527 permits for burial or removal are preserved in the Woodruff Health Sciences archives at Emory University that document the bodies which passed through the Georgia Anatomical Board to the Emory University School of Medicine from 1915 to 1941.  Of these cadavers, 511 or 97% were the human remains of people of color.[17] In other words, the passage of a law allowing for cadaver possession and methods of legal acquisition changed little about the kinds bodies used in medical schools in Georgia for marginalized bodies remained the primary source of human remains found on dissection tables.  Additionally, the reasons for hunting and hoarding cadavers remained the same; self-interest and the marketing of medical schools for prestige and to attract students.  The need for bodies was great, and black bodies were easily accessible.

          Throughout the history of medical education in the State of Georgia and in other parts of the country as well, the bodies of black people were targeted explicitly for use in dissection both before and after the Civil War.  The legalization of dissection changed nothing about the identity of bodies acquired.
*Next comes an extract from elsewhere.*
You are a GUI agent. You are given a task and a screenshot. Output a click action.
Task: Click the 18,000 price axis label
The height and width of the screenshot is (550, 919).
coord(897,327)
On both sides of these temporal boundaries of the Civil War and the creation of the Georgia Anatomical Board, black bodies were sacrificed and destroyed for the advancement of medical schools and the medical education of primarily white men. The only thing that changed was the creation of a legal mechanism to obfuscate this injustice subsumed in institutionalized racism.


[1] Edward C. Halperin, “The Poor, the Black, and the Marginalized as the Source of Cadavers in United States  Anatomical Education, Clinical  Anatomy 20 (2007), 492.

[2] Harold Jackson, “Race and Politics of Medicine in Nineteenth-Century Georgia,” in Bones in the Basement: Postmortem Racism in Nineteenth-Century Medical Training,” ed. Robert L. Blakely and Judith M. Harrington Washington, D.C.: Smithsonian Institution Press, 1997), 200; Tarrya Telfair Sharpe, “Grandison Harris: The Medical College of Georgia’s Resurrection Man,” in Blakely and Harrington, Bones in the Basement, 206.

[3] Sharpe, “Grandison Harris,” 215.

[4] Jackson, “Race and Politics,” 200.

[5] Daina Ramey Berry, The Price for Their Pound of Flesh: The Value of the Enslaved from Womb to Grave in the Building of a Nation, (Boston: Beacon Press, 2017), 186.

[6] Berry, “Price,”186.

[7] Robert L. Blakely, “A Clandestine Past: Discovery at the Medical College of Georgia and Theoretical Foundations,” in Blakely and Harrington, Bones in the basement, 5.

[8] “An Act,” Georgia Anatomical Board Papers,” Historical Collection, Woodruff Health Sciences, Emory University, Box 2, Folder, 9, http://pid.emory.edu/ark:/25593/pr7s3.  The Georgia Anatomical Board Papers will henceforth be listed as GABP.

[9] “An Act,” GABP, Box 2, Folder 9.

[10] “GAPB, Box 1 Folder 1.

[11]“Letter form Colonel Henry Page to James Papez,” GAPB, Box 1, Folder 2, dated February 15, 1918.  

 [12]“Letter from J. T. Brantley,” GABP, Box 1 Folder 2, dated September 4, 1918.  

[13] “Letter from James Papez,” GABP,  Box 1, Folder 2, dated  November 17.

[14] “Letter from the Coweta County Commissioner’s Office, GABP,  Box 1 folder 2, dated November 19, 1918.

[15]“Permit for burial of Elijah Gilbert,” GABP, Box 3 Folder 2.

[16] “Checkbook stub receipt to the Cox Brothers Funeral Home for $30,” GABP, Box 1 Folder 13 dated March 19, 1920; “Receipt for 3 bodies for David T. Howard Mortuary,” GABP, Box  2, Folder 3, dated November 1, 1917.  The Cox Brothers Funeral Home and David T. Howard Mortuary were African American businesses in Atlanta, Georgia.

[17] “Permits for removal or burial (1 of 4), 1915-1931,”GABP, Box 2 Folder 10; “Permits for removal or burial (2 of 4) 1915-1931,”GABP,  Box 2 Folder 11; “Permits for removal or burial (3 of 4) 1915-1931,” GABP, Box 2 Folder 12; “Permits for removal or burial (4 of 4) 1915-1931,” GABP,  Box 3, Folder 1; “Permits for removal or burial (1 of 4) 1932-1941,” GABP,  Box 3, Folder 2; “Permits for removal or burial (2 of 4) 1932-1941, GABP, Box 3, Folder 3; “Permits for removal or burial (3 of 4) 1932-1941,” GABP, Box 3, Folder 4; “Permits for removal or burial (4 of 4) 1932-1941, “ GABP, Box 3, Folder 5.